Daniella verificou diversos pontos de aproximação entre medicina e religião, que agrupou em três grandes eixos: "ascese", "promessa" e "sacralidade", todos eles unidos pela necessidade de "fé".

"Chamo de ascese o eixo em que o médico é colocado como alguém que precisa fazer sacrifícios pessoais, doar algo de si próprio para exercer esta profissão. Há o eixo da promessa de uma vida melhor, desde que o espectador confie e se entregue às regras da medicina. E vemos a marca fortíssima da sacralização, quando até mesmo para o mais desesperançado a medicina promete a salvação, através de um novo procedimento médico e do avanço da ciência," explica a pesquisadora.

Contrariamente ao que normalmente se apregoa sobre as "verdades científicas", a pesquisadora acrescenta que esses três eixos têm como exigência comum a fé irrestrita no conhecimento médico, o que representaria um quarto laço entre ciência e religião.

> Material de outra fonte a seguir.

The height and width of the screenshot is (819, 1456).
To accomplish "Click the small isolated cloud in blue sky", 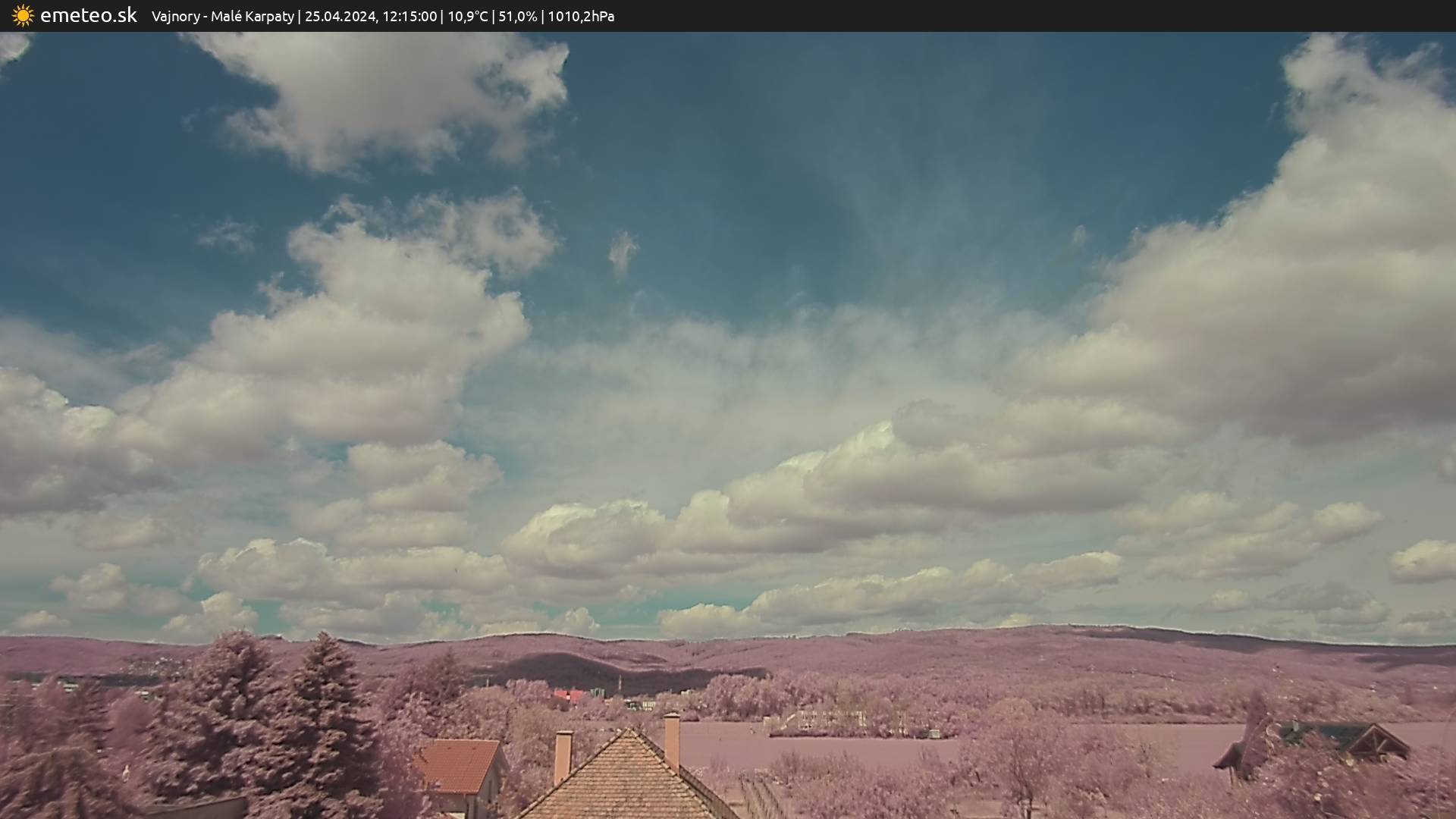I will coord(622,250).
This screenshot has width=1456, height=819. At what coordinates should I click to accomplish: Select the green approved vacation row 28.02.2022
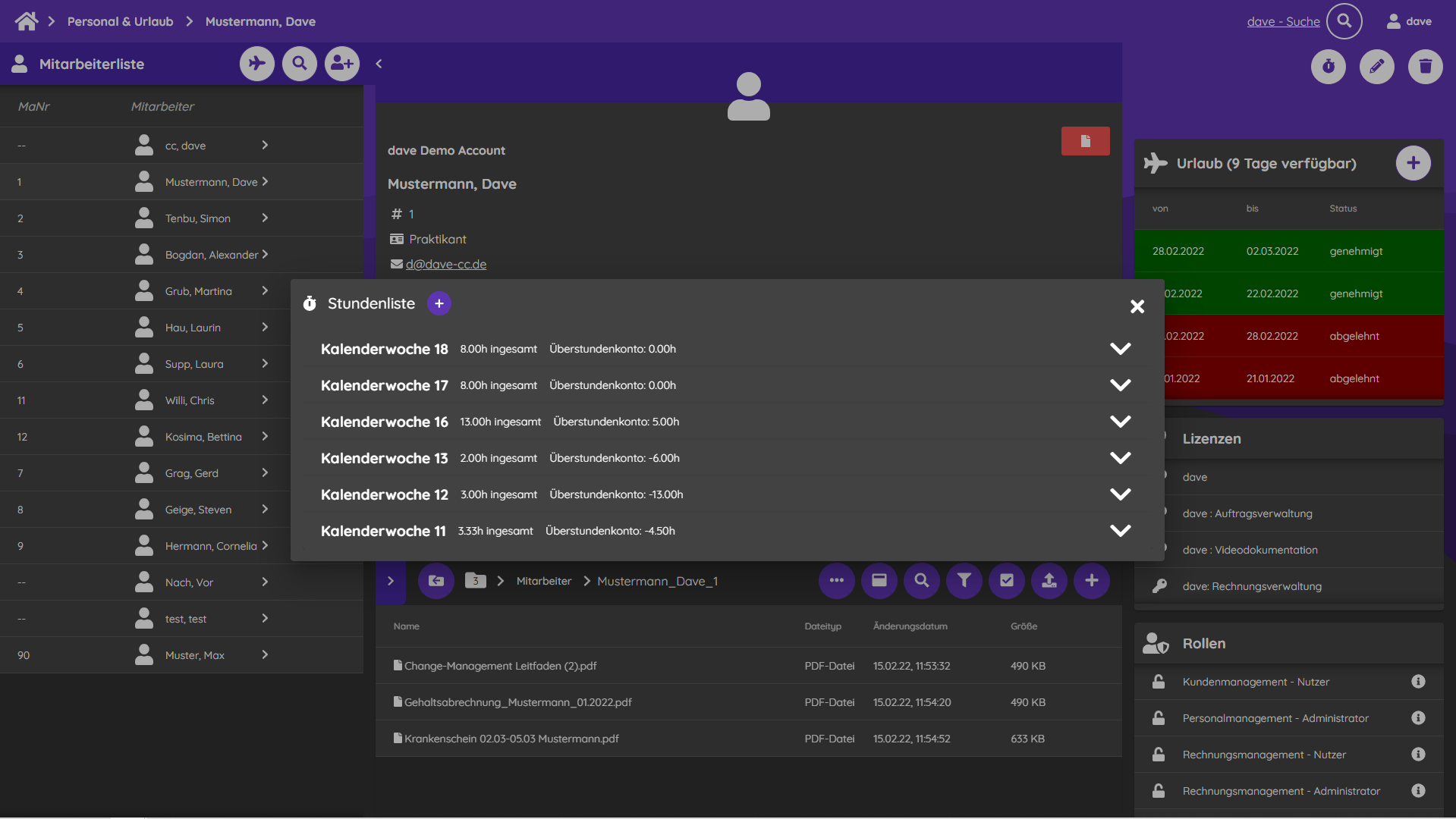tap(1290, 251)
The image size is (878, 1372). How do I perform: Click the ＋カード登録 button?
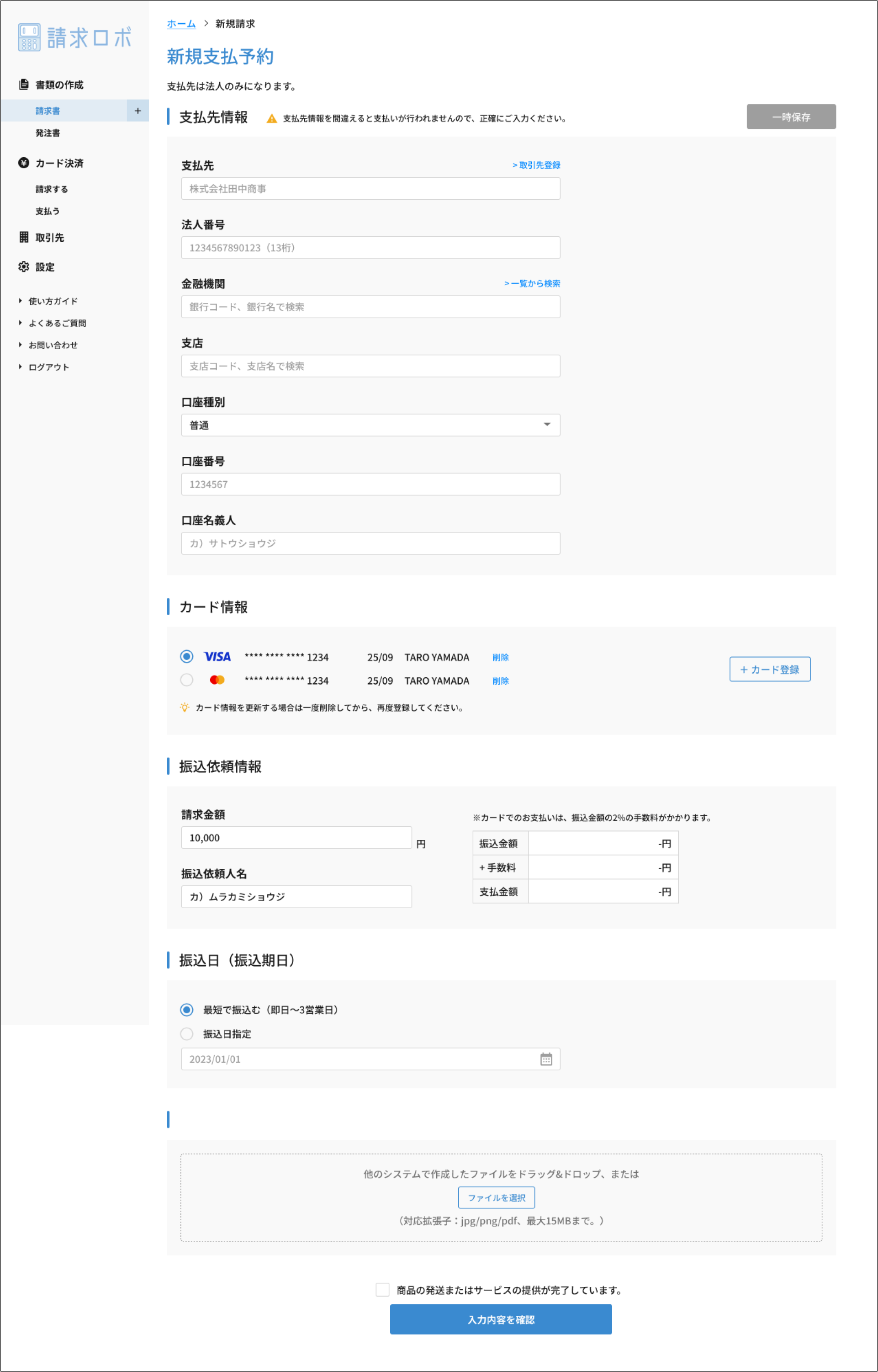[x=769, y=670]
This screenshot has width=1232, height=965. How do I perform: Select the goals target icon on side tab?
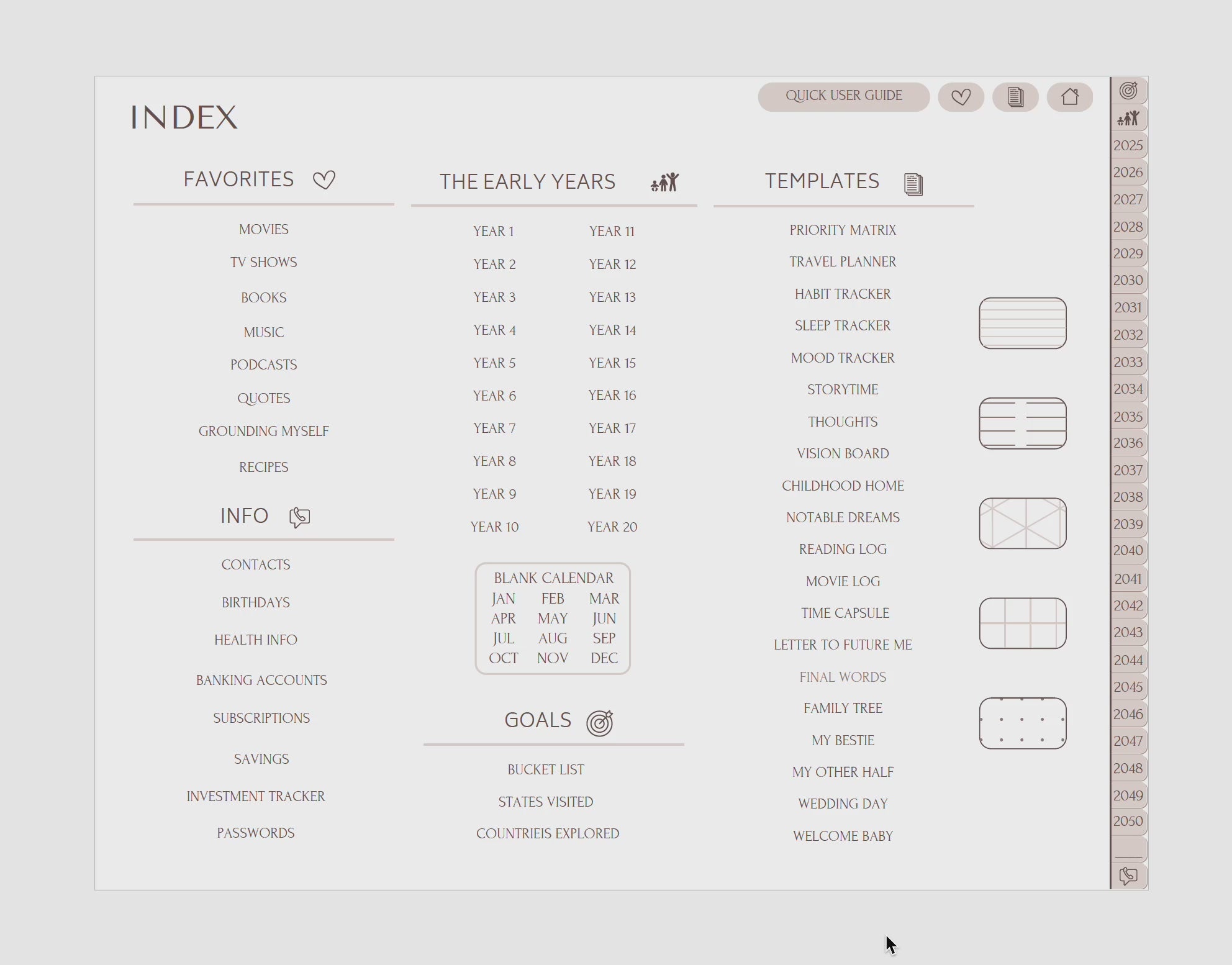(x=1128, y=91)
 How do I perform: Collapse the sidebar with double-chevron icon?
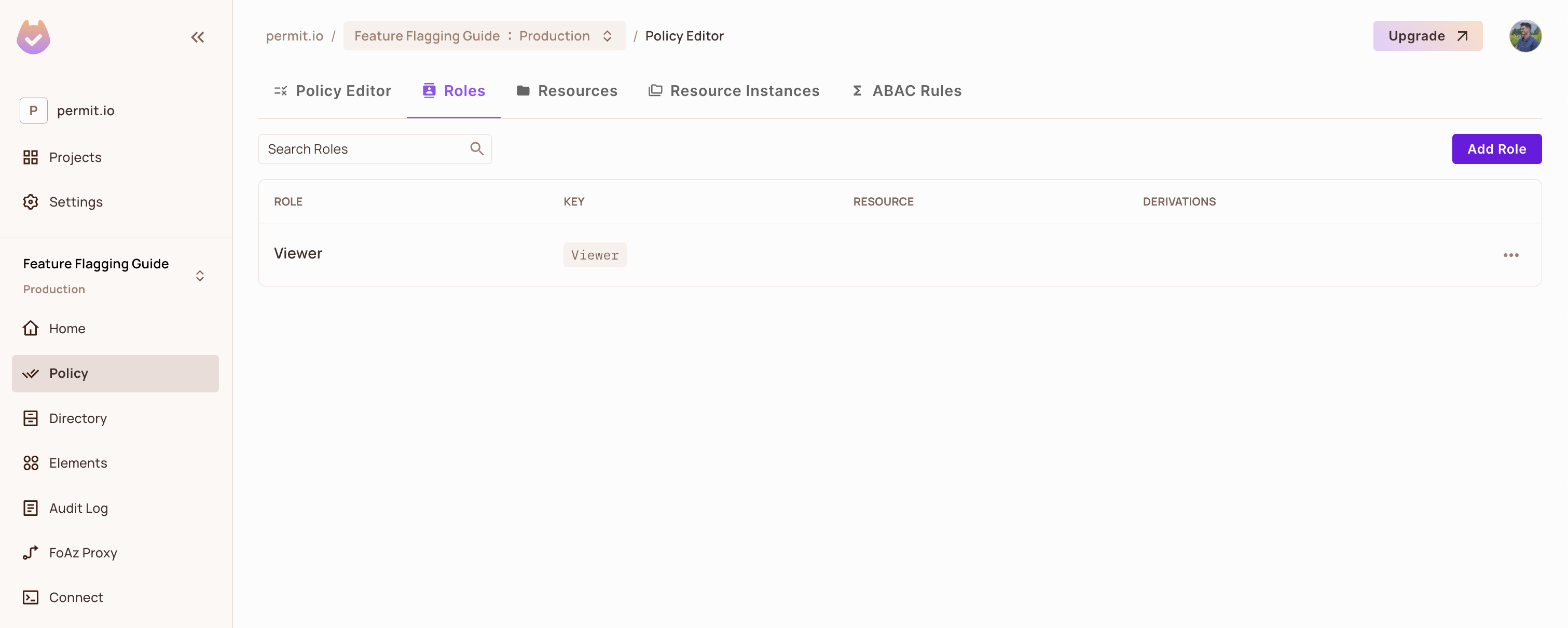(197, 37)
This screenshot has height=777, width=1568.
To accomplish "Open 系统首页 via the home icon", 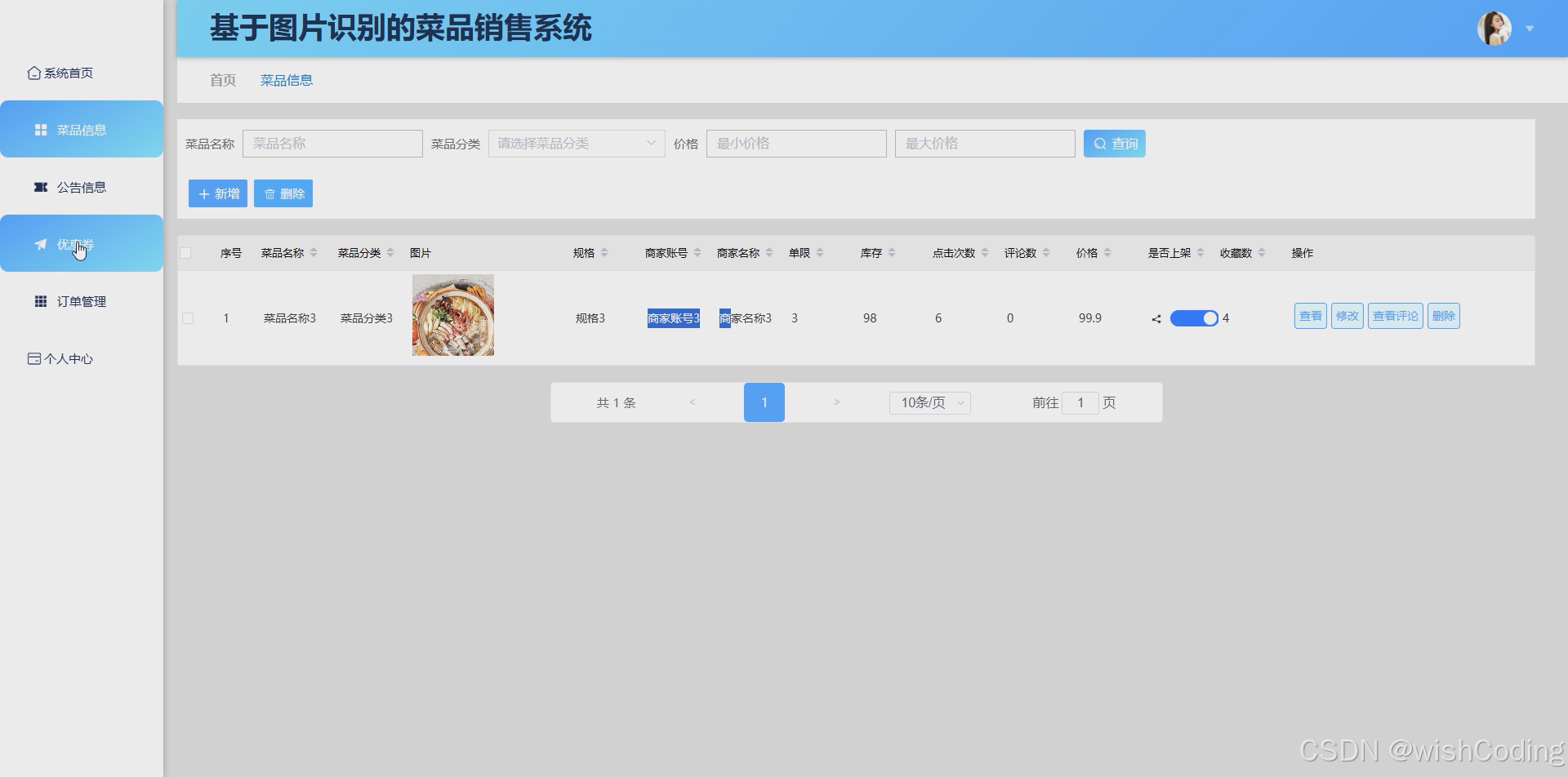I will (x=33, y=72).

"Um aspecto curioso é que, embora a construção desta visão de fé seja a marca do Fantástico, ao observarmos cientificamente o corpus da pesquisa, percebemos que o próprio médico acredita muito naquilo que está falando," relata ela.

Médico sacerdote

Um colaborador fixo e que exerce grande influência sobre os telespectadores é o médico Dráuzio Varella que, na opinião da pesquisadora, ganha no programa de TV uma imagem abnegada, competente e esforçada.

"Sua figura remete à de um sacerdote oferecendo a salvação. Há uma matéria versando sobre pesquisas de novos medicamentos em que ele aparece num barco, atravessando o rio Amazonas, como um missionário que abandona todo o conforto da cidade e coloca muito de si para ir atrás dessas curas," comenta.

Daniella Rubbo acrescenta que a cena é do quadro: "É bom pra quê?", série limitada de reportagens produzidas sob o comando de Varella e que se propunha a discutir o uso de produtos caseiros, como plantas e chás, no tratamento de doenças. 

"O nome do quadro sugere que a reportagem promoverá uma reconciliação entre ciência e senso comum. Porém, essa reconciliação é aparente, já que o próprio apresentador veiculará a segurança do procedimento médico-científico, 'Do tubo de ensaio ao balcão da farmácia'. Ou seja, as plantas só serão úteis e seguras se passarem pelo crivo da ciência."

Segundo a autora da tese, ainda que o Fantástico conceda espaço inclusive para manifestações de resistência à hegemonia do conhecimento científico, seus dizeres acabam reafirmando a verdade científica em detrimento de outras possibilidades.


"Esse viés do programa está presente na maior parte do material que analisamos, mas se faz particularmente importante quando tratamos da participação de Dráuzio Varella. Por ocupar a dupla função de médico e de comunicador (fazendo-se por vezes de repórter), tende a diminuir a tensão entre o poder exercido pela ciência e o exercido pela mídia, emprestando ao cientista a visibilidade da mídia e ao jornalista, a credibilidade da ciência," conclui a pesquisadora.